What closure means for Lorinda Stewart

What closure means for Lorinda Stewart

One Day Closer book tour arrives in Red Deer

In December a judge is expected to hand down a decision in the Amanda Lindhout kidnapping, but her mother Lorinda Stewart says the verdict and sentencing will not provide closure.

“For me closure comes with forgiveness,” said Stewart before she spoke to a large, supportive crowd at Chapters who came out for a discussion on her new book, One Day Closer, about her 460-day fight to bring her daughter home.

Stewart was her family’s chief negotiator after her daughter, a freelance journalist from Red Deer, who was seized with an Australian photographer by Somali gangsters in 2008.

“I can’t say I’ve found closure because I’m in the process of forgiveness. It’s not one choice and then it’s done. It’s something I practice over and over again because something will come up.”

Like facing the one of their kidnappers, Ali Omar Ader, who was on trial in October.

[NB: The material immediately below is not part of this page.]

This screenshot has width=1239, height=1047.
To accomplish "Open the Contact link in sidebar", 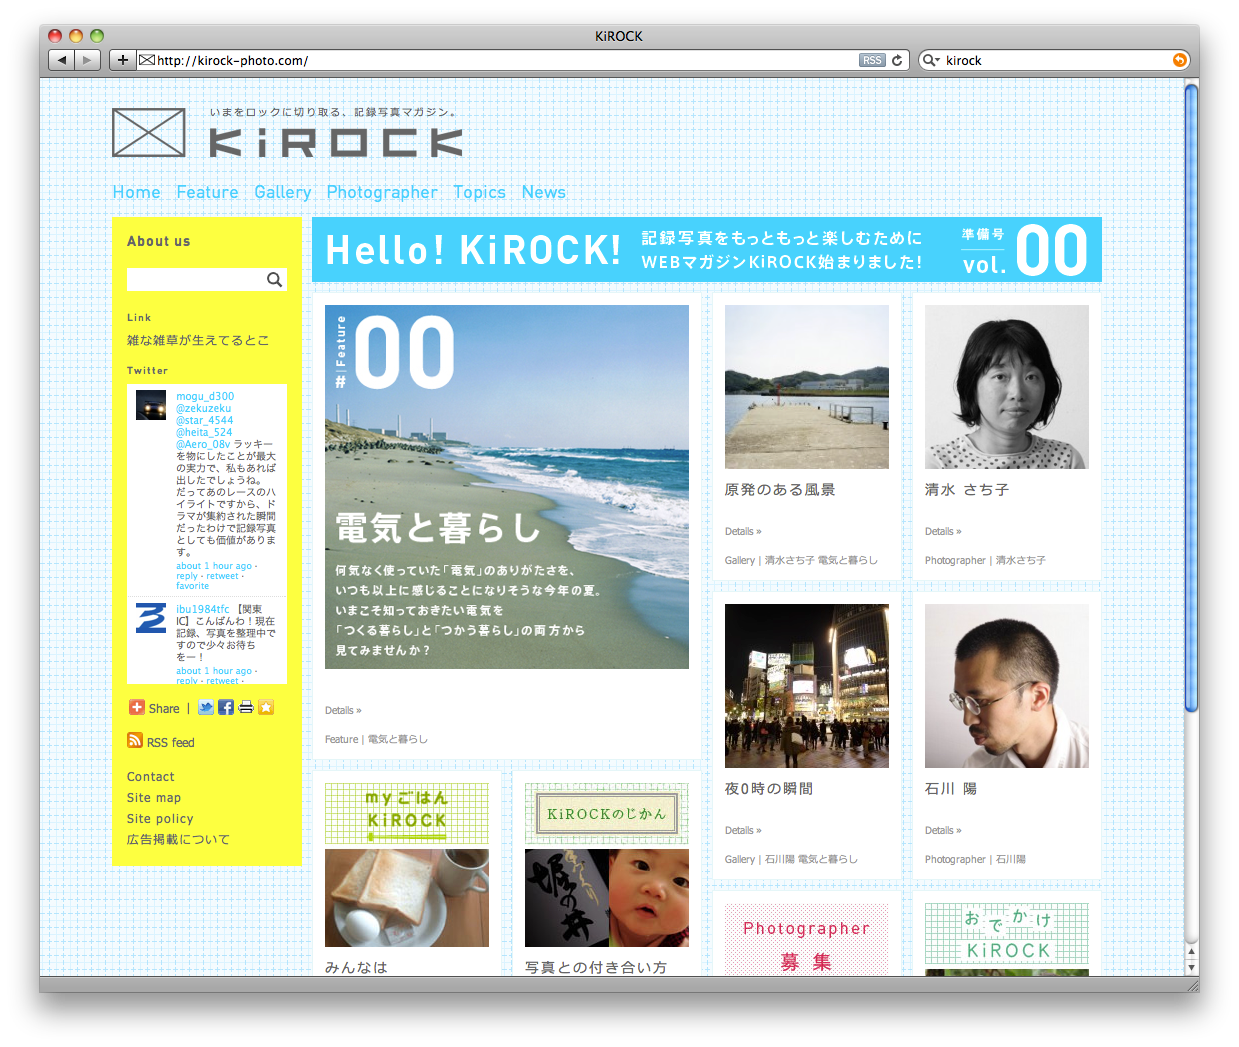I will coord(151,777).
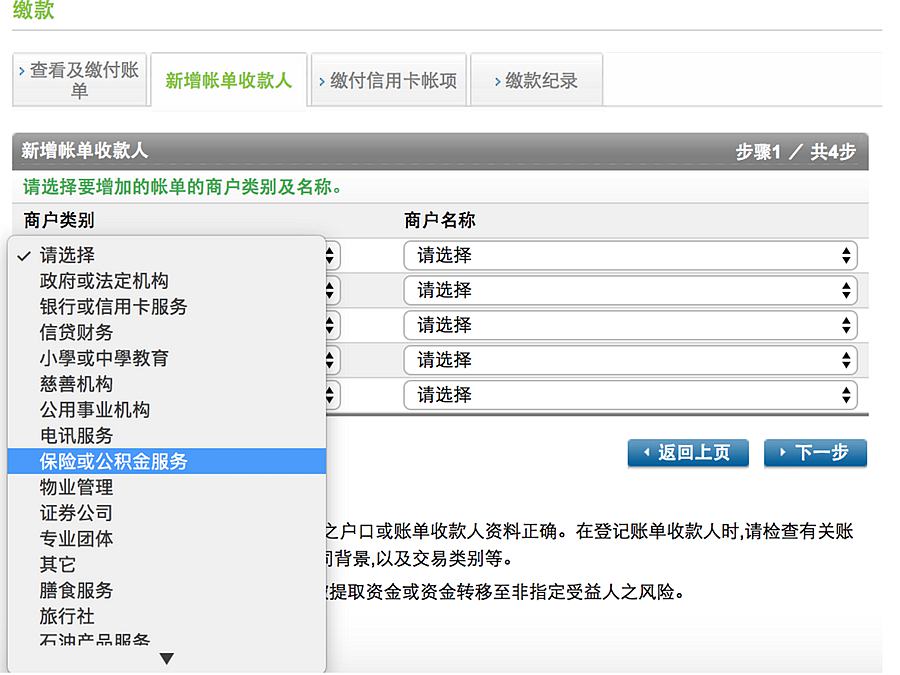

She said closure will come when the memories have lost their charge, when she can put the experience down and walk away.

“It’s a process but I’m committed to that process because what’s the alternative. Live in anguish and anger and bitterness. It takes away from this beautiful life that I have today.”

She said writing the book brings everything back to the surface for people, but it’s not where she lives everyday.

“I live in the present moment which is wonderful. But it is a part of who I am. It’s an experience we went through.”

Stewart said Lindhout is doing well.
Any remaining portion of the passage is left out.